-------- Provided data
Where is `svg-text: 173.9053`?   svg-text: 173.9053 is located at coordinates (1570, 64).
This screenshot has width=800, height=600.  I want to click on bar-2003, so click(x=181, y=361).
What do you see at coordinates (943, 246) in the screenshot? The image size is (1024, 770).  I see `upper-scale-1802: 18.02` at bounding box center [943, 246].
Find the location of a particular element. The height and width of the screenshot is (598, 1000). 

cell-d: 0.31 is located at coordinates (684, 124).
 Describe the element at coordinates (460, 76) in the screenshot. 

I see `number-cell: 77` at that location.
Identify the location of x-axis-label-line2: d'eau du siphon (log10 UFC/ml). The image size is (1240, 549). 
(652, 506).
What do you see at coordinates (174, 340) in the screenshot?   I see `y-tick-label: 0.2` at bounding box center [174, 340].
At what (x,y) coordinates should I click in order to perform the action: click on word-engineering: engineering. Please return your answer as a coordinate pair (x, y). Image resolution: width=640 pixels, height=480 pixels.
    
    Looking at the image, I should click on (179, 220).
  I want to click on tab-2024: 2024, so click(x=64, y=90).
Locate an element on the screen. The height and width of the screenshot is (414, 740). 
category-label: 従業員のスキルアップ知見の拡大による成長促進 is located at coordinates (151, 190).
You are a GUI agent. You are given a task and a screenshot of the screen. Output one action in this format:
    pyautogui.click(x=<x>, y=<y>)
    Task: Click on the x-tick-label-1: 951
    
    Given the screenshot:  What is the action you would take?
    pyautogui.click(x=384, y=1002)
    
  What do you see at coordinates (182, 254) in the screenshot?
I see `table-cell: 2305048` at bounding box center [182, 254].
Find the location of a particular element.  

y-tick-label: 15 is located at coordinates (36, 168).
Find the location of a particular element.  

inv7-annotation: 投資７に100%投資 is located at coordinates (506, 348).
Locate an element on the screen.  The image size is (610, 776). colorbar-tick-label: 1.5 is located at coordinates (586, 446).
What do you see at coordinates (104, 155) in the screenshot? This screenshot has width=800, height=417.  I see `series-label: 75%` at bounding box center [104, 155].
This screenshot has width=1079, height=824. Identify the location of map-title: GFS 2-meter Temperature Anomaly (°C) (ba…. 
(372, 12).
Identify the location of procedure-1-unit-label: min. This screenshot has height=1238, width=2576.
----------------
■ **Work order**:
Update the data above, changing every "Find the location of a particular element" to "Determine where a particular element is" and keeping everything else the same.

■ **Your solution**:
Where is `svg-text: 173.9053`?   svg-text: 173.9053 is located at coordinates (1570, 64).
This screenshot has width=800, height=600.  I want to click on bar-2003, so click(x=181, y=361).
What do you see at coordinates (943, 246) in the screenshot? The image size is (1024, 770).  I see `upper-scale-1802: 18.02` at bounding box center [943, 246].
Determine where a particular element is. The height and width of the screenshot is (598, 1000). 

cell-d: 0.31 is located at coordinates (684, 124).
 Describe the element at coordinates (460, 76) in the screenshot. 

I see `number-cell: 77` at that location.
Identify the location of x-axis-label-line2: d'eau du siphon (log10 UFC/ml). The image size is (1240, 549). 
(652, 506).
What do you see at coordinates (174, 340) in the screenshot?   I see `y-tick-label: 0.2` at bounding box center [174, 340].
At what (x,y) coordinates should I click in order to perform the action: click on word-engineering: engineering. Please return your answer as a coordinate pair (x, y). Image resolution: width=640 pixels, height=480 pixels.
    
    Looking at the image, I should click on (179, 220).
  I want to click on tab-2024: 2024, so click(x=64, y=90).
Locate an element on the screen. The height and width of the screenshot is (414, 740). 
category-label: 従業員のスキルアップ知見の拡大による成長促進 is located at coordinates (151, 190).
You are a GUI agent. You are given a task and a screenshot of the screen. Output one action in this format:
    pyautogui.click(x=<x>, y=<y>)
    Task: Click on the x-tick-label-1: 951
    
    Given the screenshot:  What is the action you would take?
    pyautogui.click(x=384, y=1002)
    
  What do you see at coordinates (182, 254) in the screenshot?
I see `table-cell: 2305048` at bounding box center [182, 254].
Determine where a particular element is.  

y-tick-label: 15 is located at coordinates (36, 168).
Determine where a particular element is.  

inv7-annotation: 投資７に100%投資 is located at coordinates (506, 348).
Locate an element on the screen.  The image size is (610, 776). colorbar-tick-label: 1.5 is located at coordinates (586, 446).
What do you see at coordinates (104, 155) in the screenshot? This screenshot has width=800, height=417.  I see `series-label: 75%` at bounding box center [104, 155].
This screenshot has width=1079, height=824. Identify the location of map-title: GFS 2-meter Temperature Anomaly (°C) (ba…. 
(372, 12).
Identify the location of procedure-1-unit-label: min. This screenshot has height=1238, width=2576.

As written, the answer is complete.